Unmodeled aerodynamic disturbances pose a key challenge for multirotor flight when multiple vehicles are in close proximity to each other. However, certain missions \textit{require} two multirotors to approach each other within 1-2 body-lengths of each other and hold formation -- we consider one such practical instance: vertically docking two multirotors in the air. In this leader-follower setting, the follower experiences significant downwash interference from the leader in its final docking stages. To compensate for this, we employ a learnt downwash model online within an optimal feedback controller to accurately track a docking maneuver and then hold formation. Through real-world flights with different maneuvers, we demonstrate that this compensation is crucial for reducing the large vertical separation otherwise required by conventional/naive approaches. Our evaluations show a tracking error of less than 0.06m for the follower (a 3-4x reduction) when approaching vertically within two body-lengths of the leader. Finally, we deploy the complete system to effect a successful physical docking between two airborne multirotors in a single smooth planned trajectory.

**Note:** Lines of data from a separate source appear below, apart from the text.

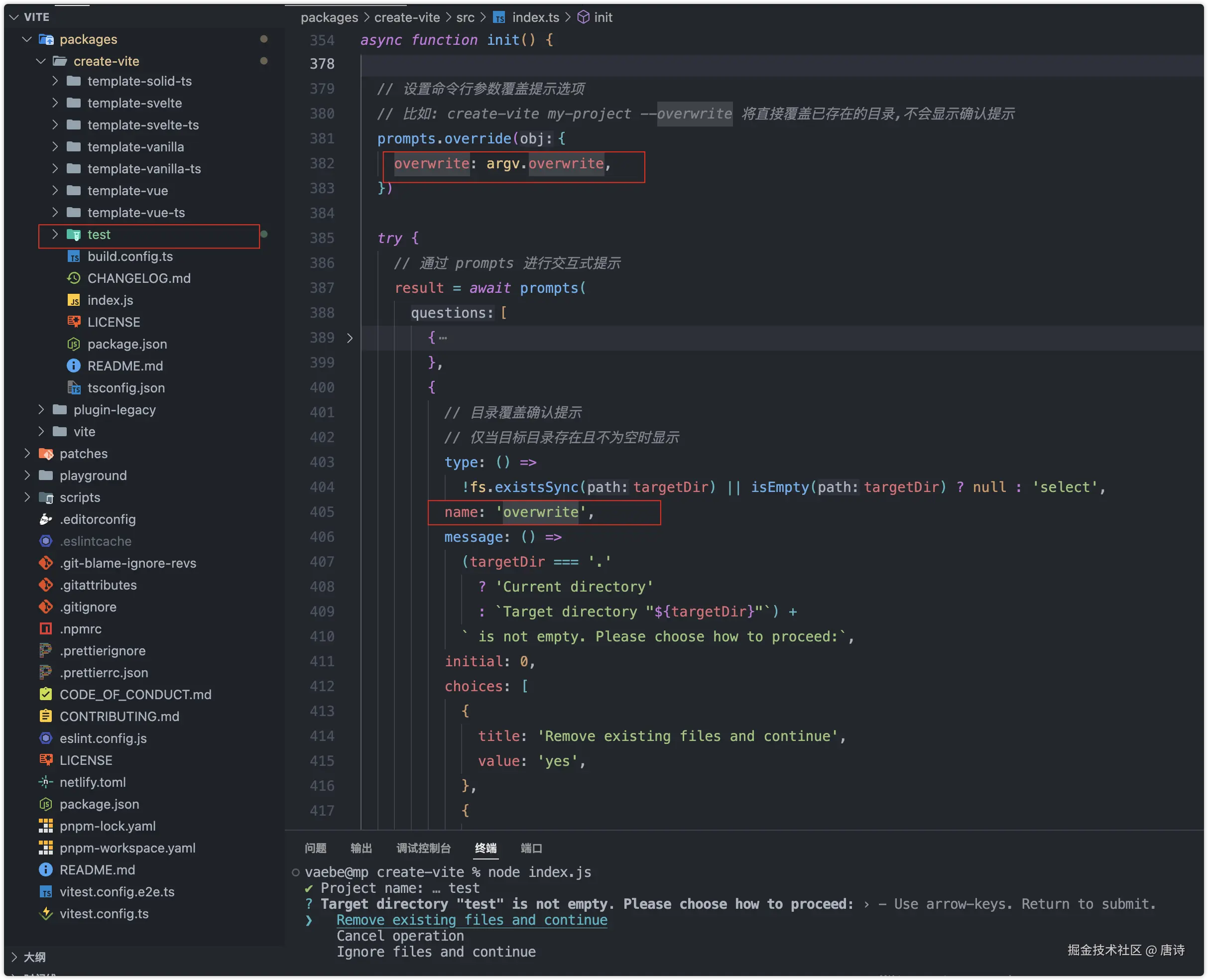1208x980 pixels.
Task: Unfold collapsed code at line 389
Action: point(350,338)
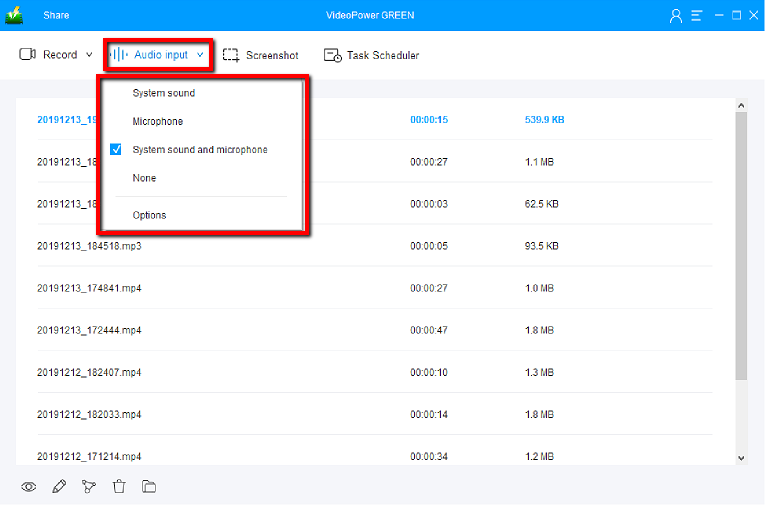
Task: Select the 20191213_184518.mp3 file
Action: (x=89, y=245)
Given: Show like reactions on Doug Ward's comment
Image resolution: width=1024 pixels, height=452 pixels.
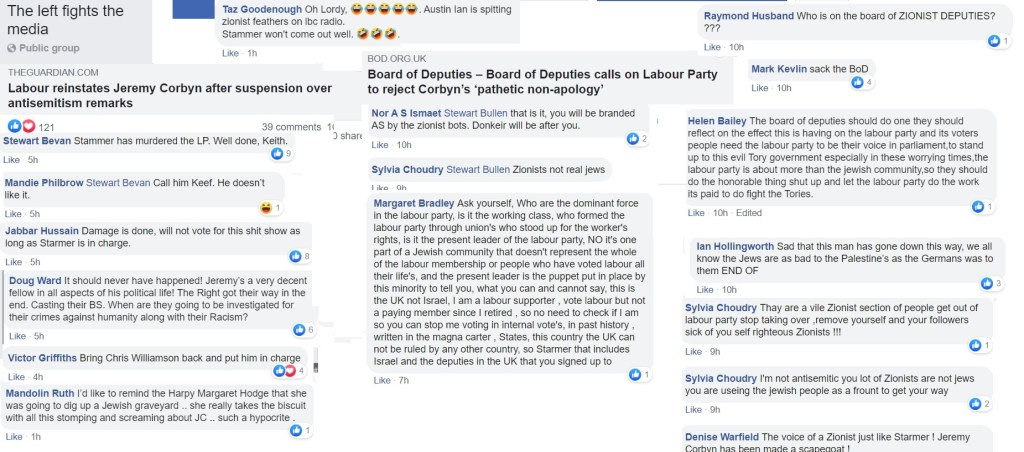Looking at the screenshot, I should [x=299, y=330].
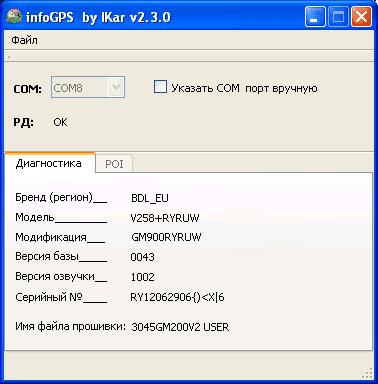The height and width of the screenshot is (384, 378).
Task: Click the brand value BDL_EU
Action: coord(150,198)
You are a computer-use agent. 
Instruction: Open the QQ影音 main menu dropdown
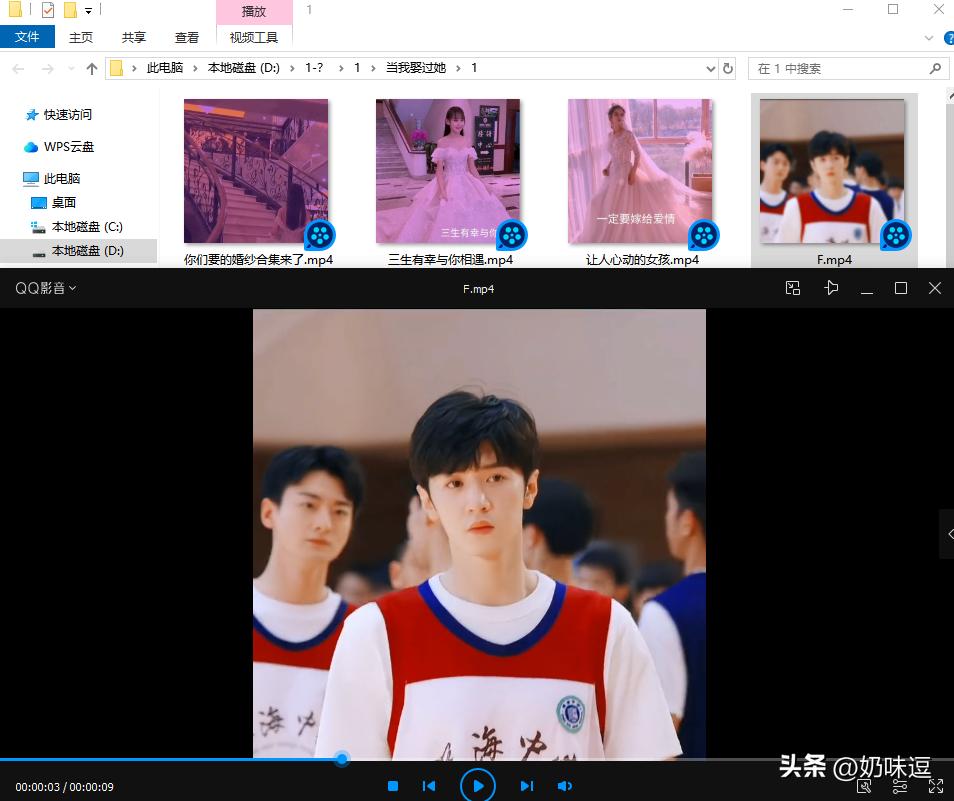coord(45,288)
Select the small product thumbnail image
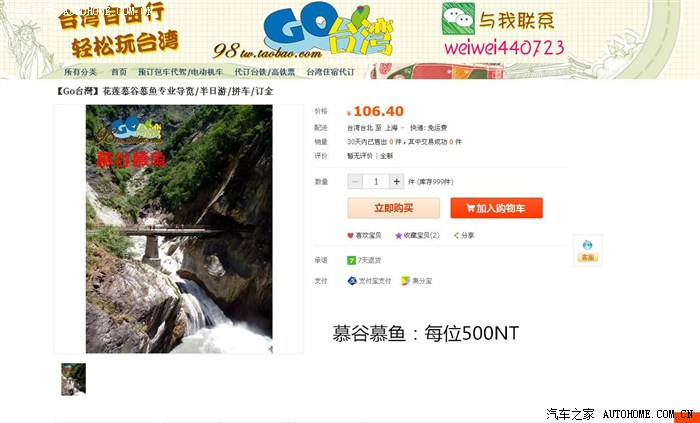This screenshot has width=700, height=423. pos(74,379)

翻译：未建模的气动干扰对多旋翼飞行器在近距离编队飞行中构成关键挑战。然而，某些任务要求两架多旋翼相互接近至1-2倍机体长度范围内并保持编队——我们考虑一个实际场景：在空中垂直对接两架多旋翼。在此领航-跟随框架中，跟随者在最终对接阶段会受到来自领航者的显著下洗流干扰。为补偿该效应，我们在线采用一个学习得到的下洗流模型，在最优反馈控制器内精确追踪对接机动并保持编队。通过不同机动类型的实际飞行实验，我们证明这种补偿对于缩小传统/朴素方法所需的大垂直间距至关重要。评估结果显示，当跟随者垂直接近至领航者两倍机体长度时，其追踪误差小于0.06米（误差降低3-4倍）。最后，我们部署完整系统，通过单一平滑规划轨迹成功实现两架空中多旋翼的物理对接。